Call: King Louis was the King of France
Before the Rev-oh-loo-shy-uhn . . .

Refrain: Weigh haul away, we'll haul away Joe

Call: And then he got his head cut off
It spoilt his con-stih-too-shy-un . . .

Refrain: Weigh haul away, we'll haul away Joe

Call: When i was a little boyo
So me mither told me, to me!

Refrain: Weigh haul away, we'll haul away Joe

Call: That if i did not kiss the girls,
Me lips would all grow mouldy, to me!

Refrain: Weigh haul away, we'll haul away Joe

Call and Refrain: Now weigh haul away,
We're bound for better weather, to me!
Weigh haul away, we'll haul away Joe

Call: Now first i met a Yankee girl,
And she was fat and lazy, to me!

Refrain: Weigh haul away, we'll haul away Joe

Call: And then i met an Irish girl
She damned near drove me crazy!

Refrain: Weigh haul away, we'll haul away Joe



The Chanter was often an old sailor no longer fit to go aloft, and as often as not, someone who had been partially or fully blinded. Favored instruments were the tin whistle, the three-stringed fiddle or the concertina.
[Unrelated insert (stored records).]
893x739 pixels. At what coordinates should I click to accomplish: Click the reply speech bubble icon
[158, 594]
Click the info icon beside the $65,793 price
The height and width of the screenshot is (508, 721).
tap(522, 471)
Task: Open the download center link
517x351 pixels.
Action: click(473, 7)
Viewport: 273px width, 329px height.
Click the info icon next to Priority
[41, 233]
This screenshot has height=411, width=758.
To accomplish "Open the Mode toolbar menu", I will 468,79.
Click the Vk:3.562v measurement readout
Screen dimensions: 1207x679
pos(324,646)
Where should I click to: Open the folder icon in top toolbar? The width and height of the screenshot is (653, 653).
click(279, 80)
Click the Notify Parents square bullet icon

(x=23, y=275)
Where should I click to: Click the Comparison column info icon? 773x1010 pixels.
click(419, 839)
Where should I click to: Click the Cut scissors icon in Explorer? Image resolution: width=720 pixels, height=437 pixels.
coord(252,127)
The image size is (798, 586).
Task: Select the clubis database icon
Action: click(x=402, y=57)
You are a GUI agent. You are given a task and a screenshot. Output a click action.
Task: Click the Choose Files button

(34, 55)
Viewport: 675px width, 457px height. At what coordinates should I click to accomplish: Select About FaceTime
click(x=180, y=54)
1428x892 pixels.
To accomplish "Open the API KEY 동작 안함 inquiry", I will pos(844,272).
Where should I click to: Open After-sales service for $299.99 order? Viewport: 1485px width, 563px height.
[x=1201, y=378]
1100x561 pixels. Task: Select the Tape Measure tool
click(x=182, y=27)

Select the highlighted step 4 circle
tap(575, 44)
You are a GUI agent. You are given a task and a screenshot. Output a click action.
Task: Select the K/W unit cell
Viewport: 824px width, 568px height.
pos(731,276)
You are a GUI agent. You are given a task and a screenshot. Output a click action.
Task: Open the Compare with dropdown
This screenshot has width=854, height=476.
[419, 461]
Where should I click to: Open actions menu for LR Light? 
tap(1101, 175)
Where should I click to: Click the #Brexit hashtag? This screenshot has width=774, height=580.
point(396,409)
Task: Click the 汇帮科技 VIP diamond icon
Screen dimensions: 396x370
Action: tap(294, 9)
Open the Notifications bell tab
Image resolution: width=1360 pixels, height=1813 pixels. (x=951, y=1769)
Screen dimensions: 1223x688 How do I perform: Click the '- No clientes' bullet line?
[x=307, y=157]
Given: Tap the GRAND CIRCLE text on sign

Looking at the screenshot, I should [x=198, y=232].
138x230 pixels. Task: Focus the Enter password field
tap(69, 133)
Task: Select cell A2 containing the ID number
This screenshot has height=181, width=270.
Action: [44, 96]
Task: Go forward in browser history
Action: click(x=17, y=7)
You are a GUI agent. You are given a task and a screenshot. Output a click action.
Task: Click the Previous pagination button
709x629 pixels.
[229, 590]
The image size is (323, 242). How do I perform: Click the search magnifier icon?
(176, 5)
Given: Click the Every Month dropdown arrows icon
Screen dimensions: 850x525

The title of this thread is taken from one of the most familiar of chanties, a rapid paced one for hauling in a heavy line hand over hand, and was sung out by the Chanter, accompanied by all the men weighing the line:

What shall we do with a drunken sailor,
What shall we do with a drunken sailor,
What shall we do with a drunken sailor,
Earl-aye in the morning?

Way hay and up she rises
Patent blocks o' diff'rent sizes,
Way hay and up she rises
Earl-aye in the morning

Sling him in the long boat till he's sober,
Sling him in the long boat till he's sober,
Sling him in the long boat till he's sober,
Earl-aye in the morning.

Way hay and up she rises
Patent blocks o' diff'rent sizes,
Way hay and up she rises
Earl-aye in the morning

Keep him there and make 'im bale 'er.
Keep him there and make 'im bale 'er.
Keep him there and make 'im bale 'er.
Earl-aye in the morning

Way hay and up she rises
Patent blocks o' diff'rent sizes,
Way hay and up she rises
Earl-aye in the morning

Put him in bed with the captain's daughter*
Put him in bed with the captain's daughter
Put him in bed with the captain's daughter
Earl-aye in the morning


(*The captain's daughter is the wry humor of the lowest classes--it's a name for the cat-o-nine tails with which sailors were flogged.)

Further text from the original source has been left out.